### WHAT TO WORK ON
Once you reach the line containing "Where should I", return it and every line after it exactly, through the end of the records below, with no pictures.

Dataset excerpts:
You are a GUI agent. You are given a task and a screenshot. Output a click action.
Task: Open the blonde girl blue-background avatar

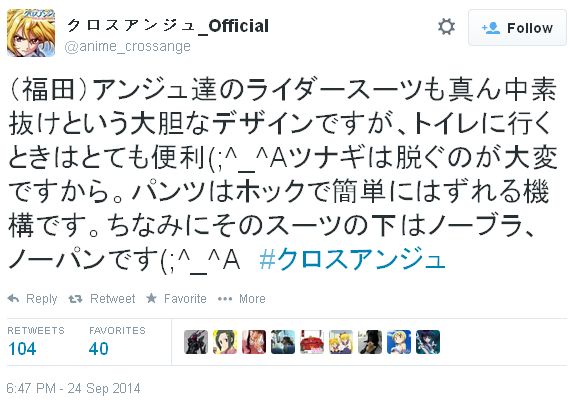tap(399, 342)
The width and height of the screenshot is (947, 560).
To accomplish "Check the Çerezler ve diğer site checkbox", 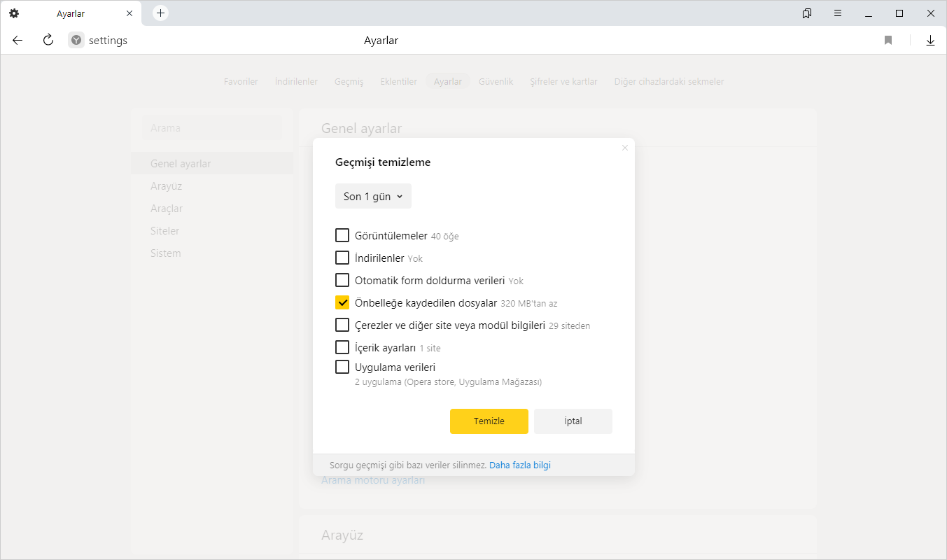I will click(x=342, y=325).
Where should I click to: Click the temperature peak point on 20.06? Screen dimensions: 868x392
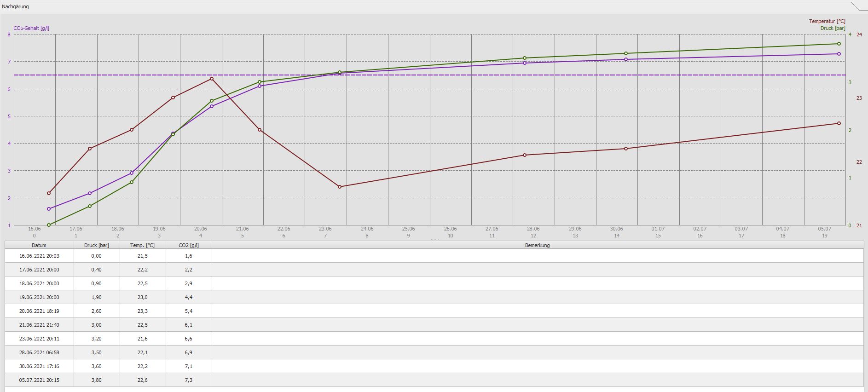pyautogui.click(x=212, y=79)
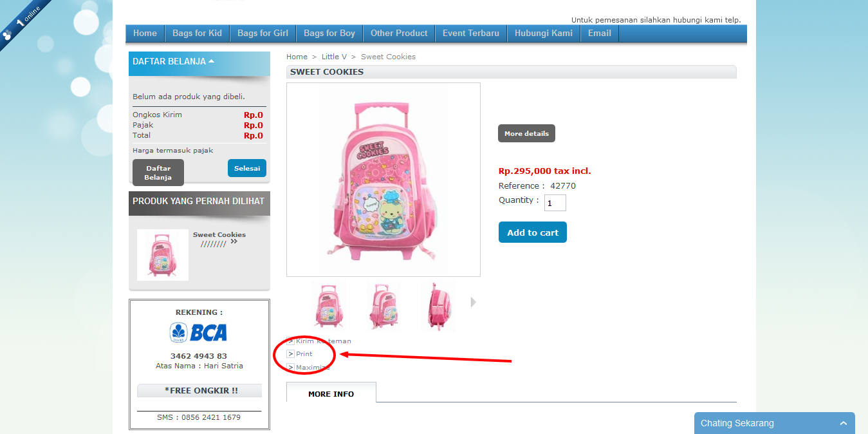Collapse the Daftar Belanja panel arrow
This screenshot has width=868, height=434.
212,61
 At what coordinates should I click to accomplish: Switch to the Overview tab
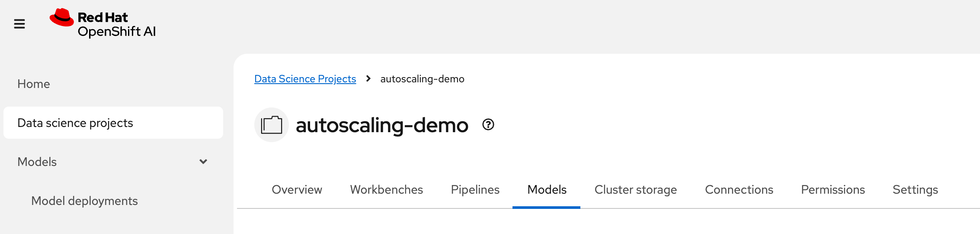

### REPLY TO THE TASK
Where should I click to: Click the temperature peak point on 20.06? Screen dimensions: 868x392
pyautogui.click(x=212, y=79)
Collapse the Daftar Belanja panel arrow
This screenshot has width=868, height=434.
212,61
 At what coordinates should I click to accomplish: Switch to the Overview tab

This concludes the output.